A Better Goodbye, the debut novel of sports writer John Schulian, has been compared to the work of a writer like Elmore Leonard, and while this initial effort may not have quite the polish of vintage Leonard, Schulian is painting with a similar palate, relying as much on the creation of absorbing major characters as he does on blood and mayhem.
Set in the gritty Los Angeles of massage parlors, second rate actors, and criminals, some vicious, some wannabees, Schulian focuses on Jenny Yee, a young Asian college student working as a massage girl and Nick Pafko an emotionally broken ex-boxer. Neither is an assembly line product. Yee is cute, not gorgeous. She is in the sex business, but she has strict limits. She reads the poetry of Elizabeth Bishop and the novels of Stendahl. Pafko, once a promising fighter, lost his passion and his effectiveness when he accidently killed his opponent during a fight.
Now, down on his luck, he is working as security in a high end massage parlor, run by Scott Crandall, an over the hill actor looking to expand from pimping to other criminal activity. To that end he cultivates the friendship of Onus DuPree, a violent ex-con with a hair trigger temper. This is the quartet of central figures in the novel. And when Pafko and Yee begin to have feelings for each other, and then Pafko and DuPree get into a pissing contest, the scene is set for some inevitable fireworks. And fireworks is what Schulian provides, when DuPree decides first to enlist Crandall to rob one of Yee’s customers, and then double cross Crandall and rob the massage parlor.

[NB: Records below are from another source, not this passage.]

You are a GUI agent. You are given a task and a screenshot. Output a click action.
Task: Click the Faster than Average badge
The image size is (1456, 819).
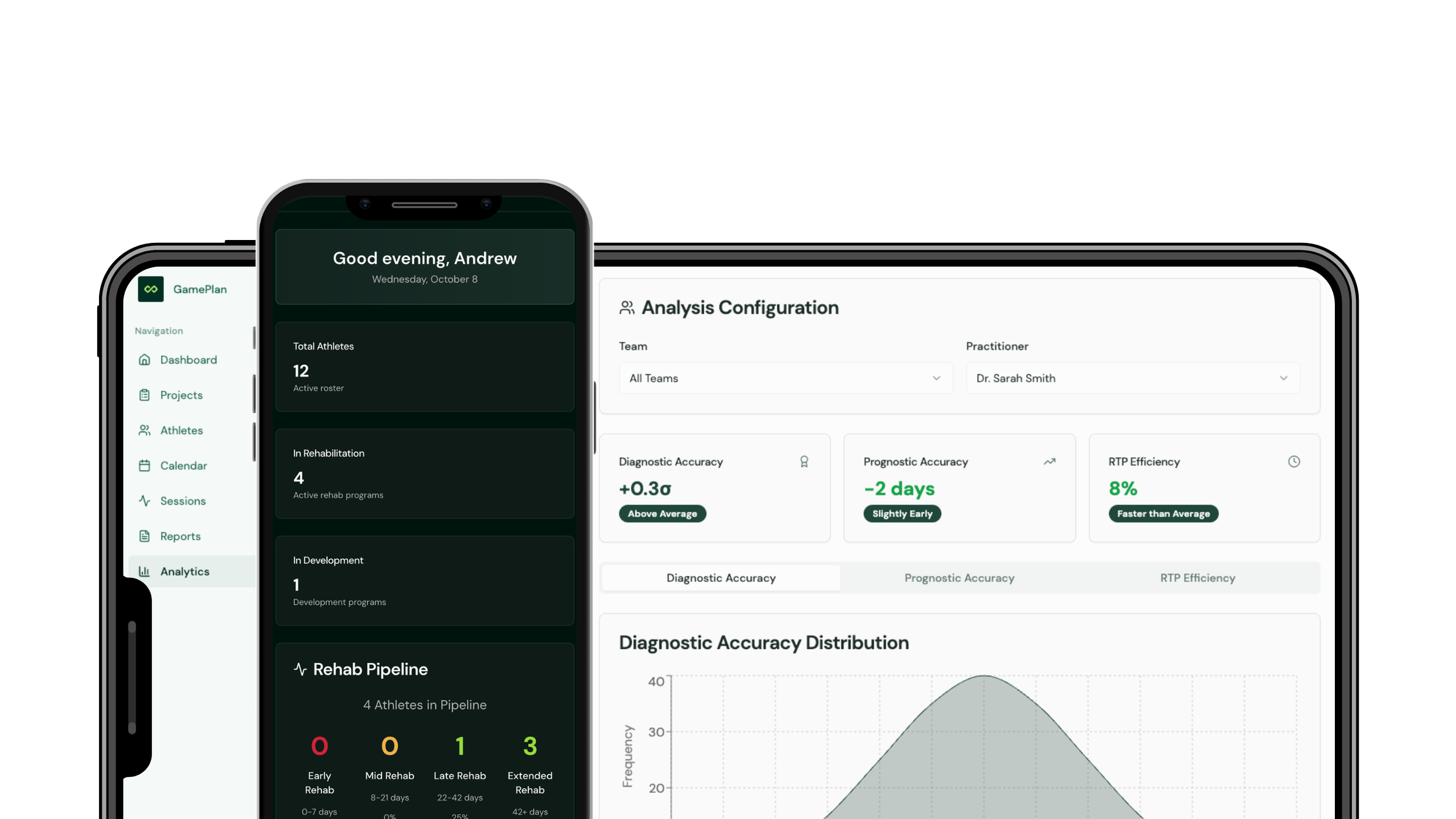coord(1162,514)
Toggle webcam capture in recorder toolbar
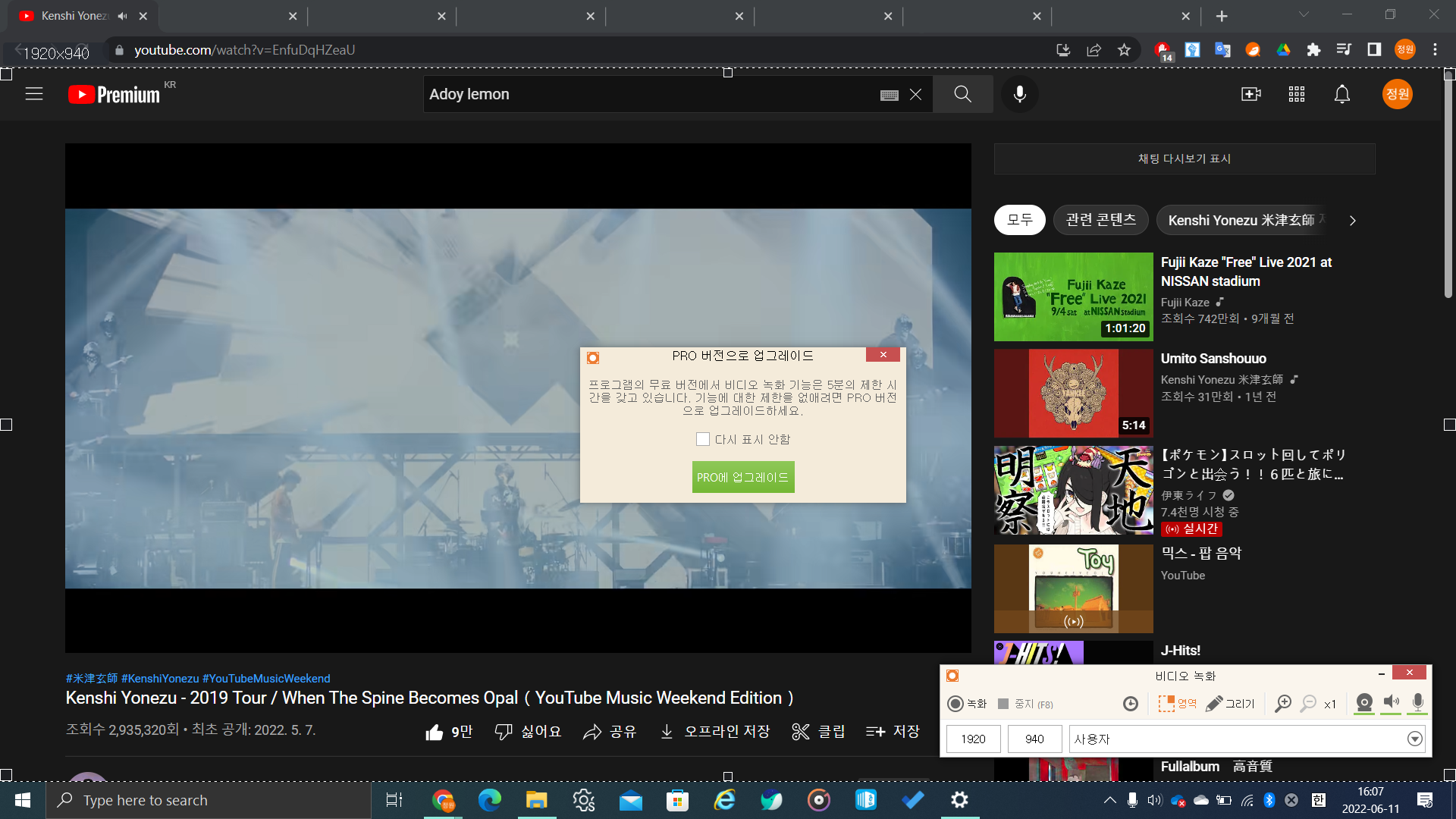This screenshot has width=1456, height=819. point(1363,703)
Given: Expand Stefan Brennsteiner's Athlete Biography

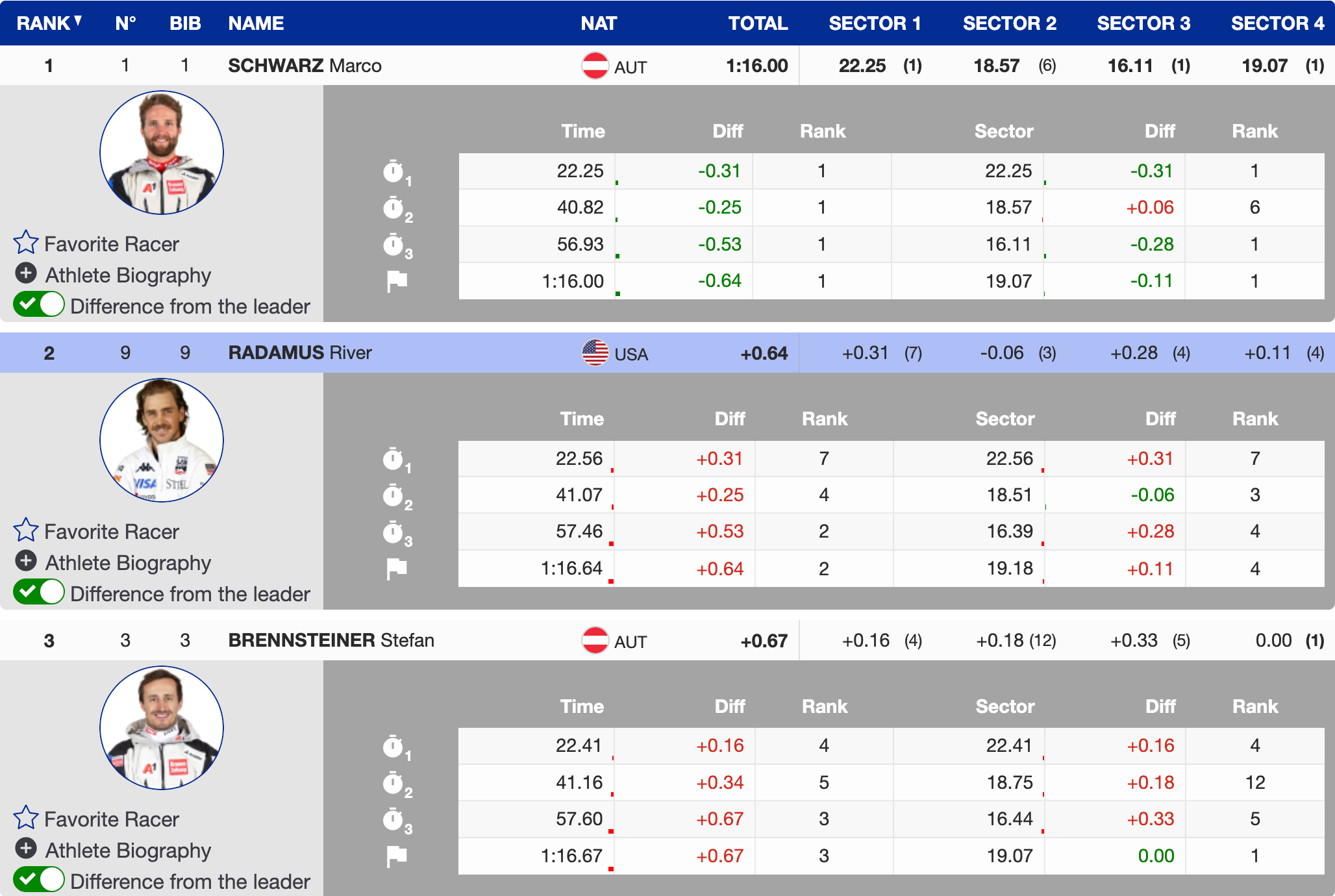Looking at the screenshot, I should click(26, 848).
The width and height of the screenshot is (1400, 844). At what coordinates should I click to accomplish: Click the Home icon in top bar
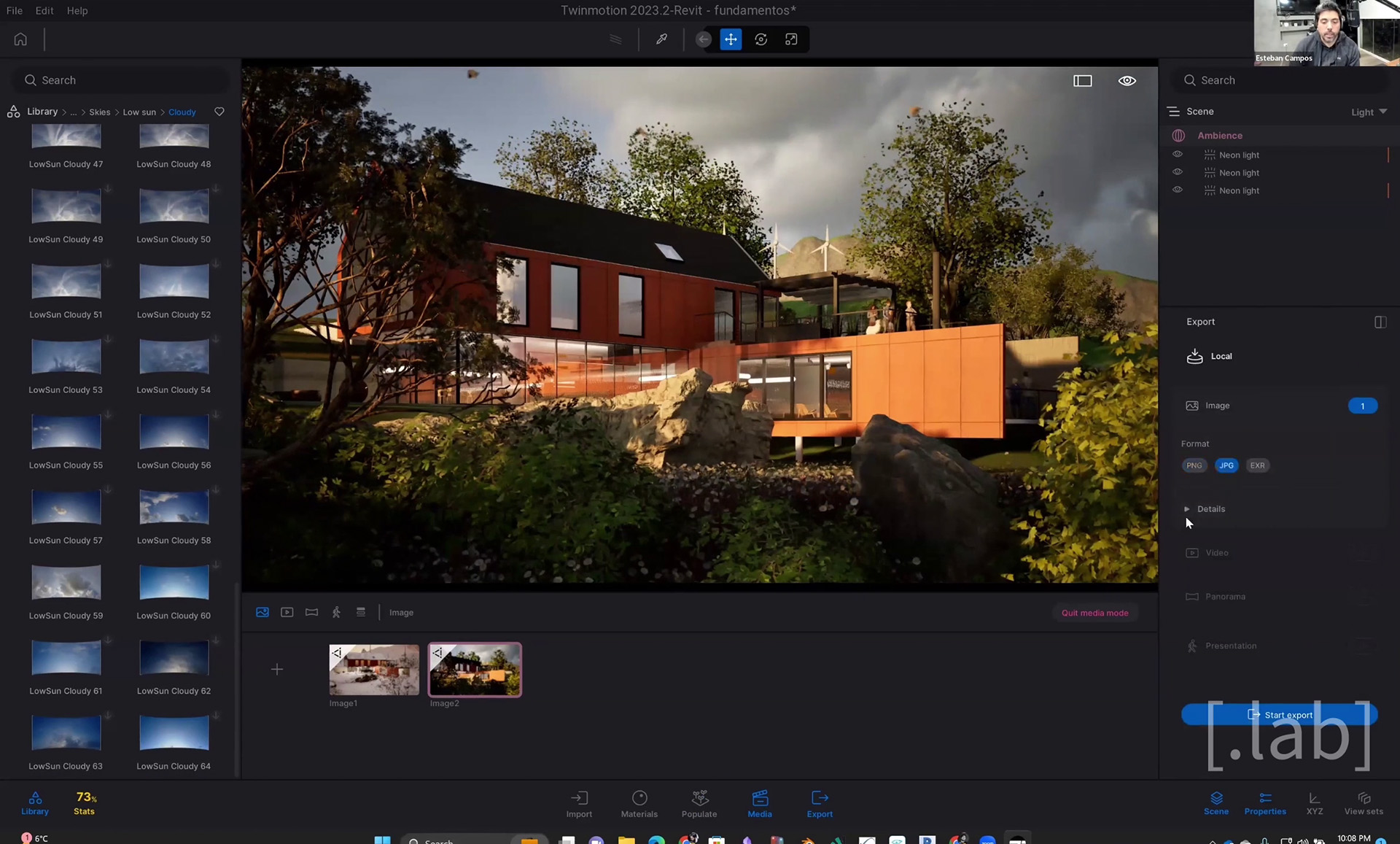pos(20,39)
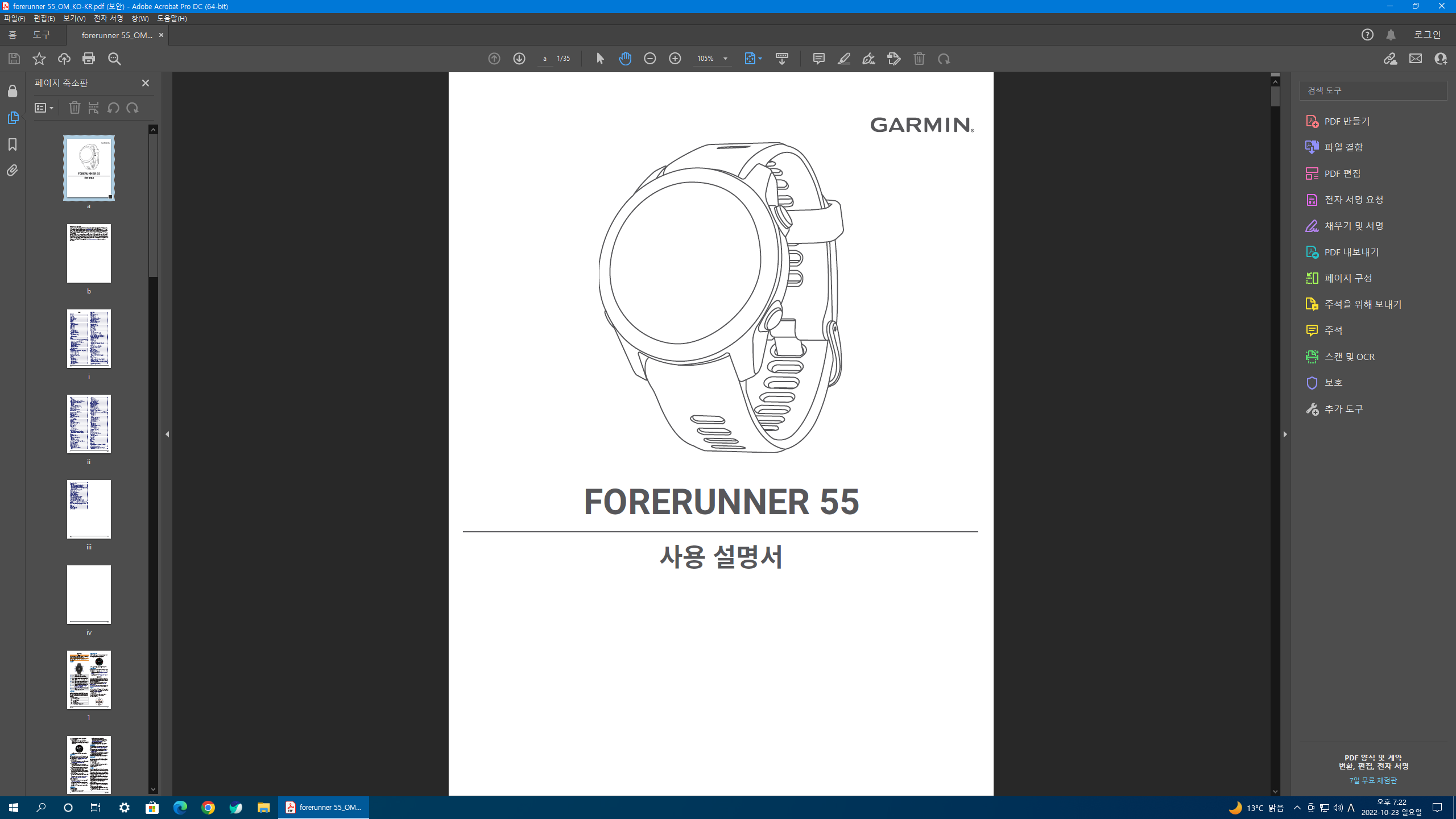Add a sticky note comment
The image size is (1456, 819).
click(818, 59)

The four major figures are surrounded by a supporting cast of less fully developed, indeed often stereotyped characters: a benevolent fatherly fight trainer, a shyster lawyer, a sports writer down on his luck, plus a variety of johns and an assortment of massage girls with made-up names like Sierra, Kianna, Twyla, Rikki and Ling, to name just a few. These are the kinds of background characters—those that E. M. Forster called “flat characters”—that satisfyingly provide breadth and context, but don’t need to be fleshed out with a lot of detail.
Schulian tells a good story: A Better Goodbye will have you turning pages with anticipation as it builds to a crescendo and then rewards you with a smash bang finale.